YOUR TASK:
Copy out only the lines from the line with "You are a computer-use agent." to the line with "point(293,36)", both included, keeping the requests as they are. In the answers, multiply each coordinate by 2 and round it to a whole number, with halves rounded up.

THE RECORDS:

* * * * *

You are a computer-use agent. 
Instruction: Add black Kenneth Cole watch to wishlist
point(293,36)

* * * * *

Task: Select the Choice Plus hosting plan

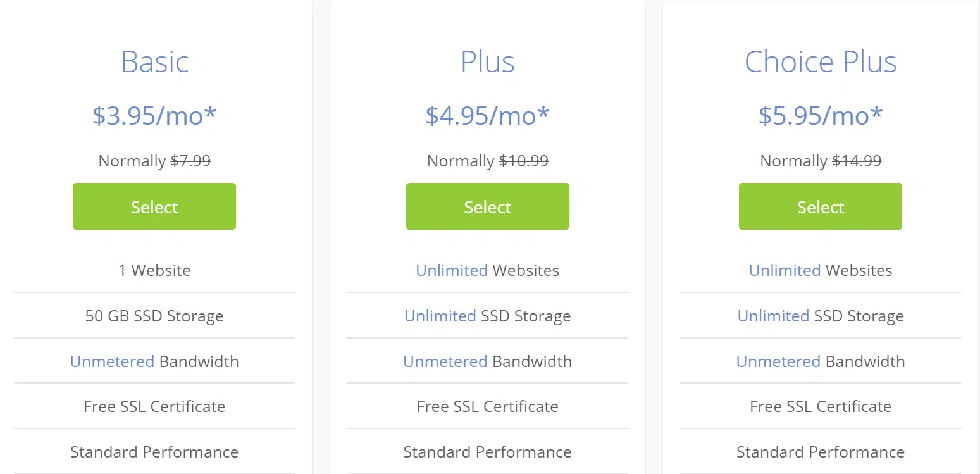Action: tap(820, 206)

* * * * *

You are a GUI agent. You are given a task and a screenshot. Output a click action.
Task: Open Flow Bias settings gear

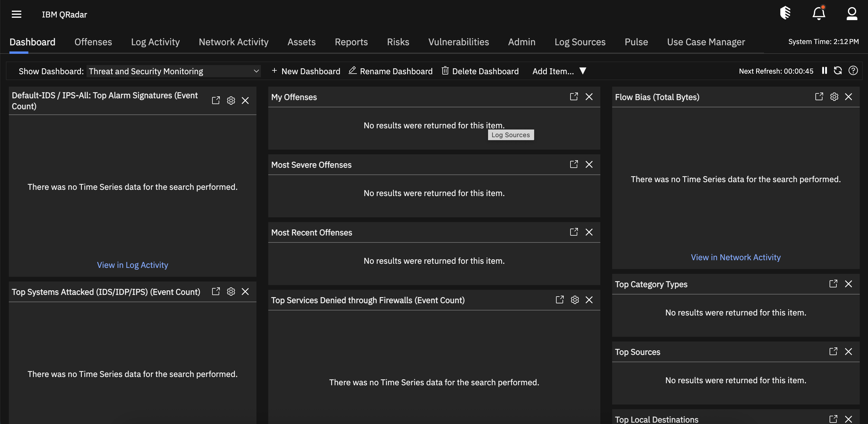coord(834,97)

* * * * *

FINISHED TASK:
You are a computer-use agent. 
Instruction: Add black Kenneth Cole watch to wishlist
point(586,72)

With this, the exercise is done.